Autore: Arcangelo Di Cesare
pubblicato il 31 Ottobre 2014
nella categoria Cronache e storie di Arcangelo Di Cesare

La costruzione di un palazzo per uffici all 'E.U.R. mi offre lo spunto per riparlare degli autori dell 'opera, due tra i più qualificati studi professionali romani dell 'epoca: lo studio Mario Paniconi-Giulio Pediconi e lo studio di Vincenzo, Fausto e Lucio Passarelli. In un periodo come quello del nostro dopoguerra, in cui l 'urgenza di edifici e servizi generò molte progettazioni di livello più che scadente, si acuì sempre più il divario tra la cultura del progetto e l 'edilizia diffusa.
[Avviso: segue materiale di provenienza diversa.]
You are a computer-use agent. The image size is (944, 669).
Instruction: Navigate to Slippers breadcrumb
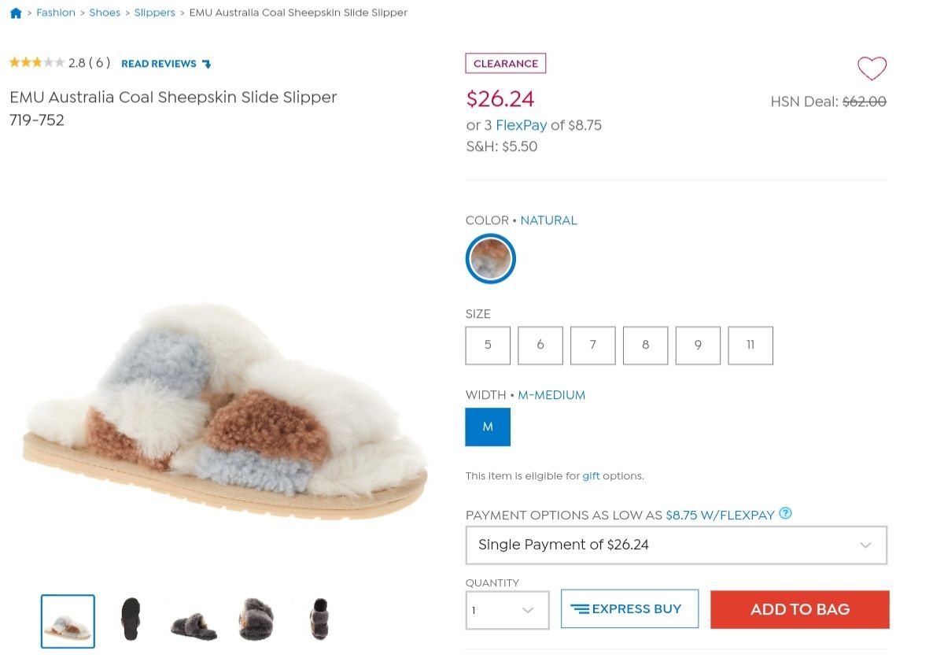click(x=155, y=13)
Lo sviluppo edilizio, vorticoso e copioso, era accettato nei suoi esiti senza un giudizio adeguato, garantendo a quei pochi architetti, che operavano con una certa professionalità, di emergere dal dilettantismo e dall 'improvvisazione. Tra questi professionisti possiamo annoverare gli autori del palazzo dell 'E.U.R.. Nati agli inizi del Novecento, hanno saputo attraversare tutto il secolo scorso, con una competenza architettonica tenace e coraggiosa e con un piglio ragionevole e approfondito; questo gli ha permesso di realizzare opere efficienti sia dal punto di vista tecnologico che da quello stilistico. I due studi seppur organizzati in maniera completamente diversa sono stati alcune volte complementari. Da una parte il Laboratorio di Lucio Passarelli organizzato su un metodo di ricerca progettuale, aperto e sensibile, che generava un continuo confronto con i numerosissimi architetti che vi collaboravano. Dall 'altra parte lo studio di Paniconi e Pediconi che era invece molto artigianale, impostato collegialmente solo ed esclusivamente sui due soci, che erano capaci di ideare, disegnare un progetto fino al dettaglio estremo e seguirlo personalmente in cantiere. Da soli, e a volte insieme, non hanno mai realizzato un 'architettura urlata ma curata in ogni dettaglio, senza slanci ma coerenti nel non deludere la comunità cui si rivolgevano.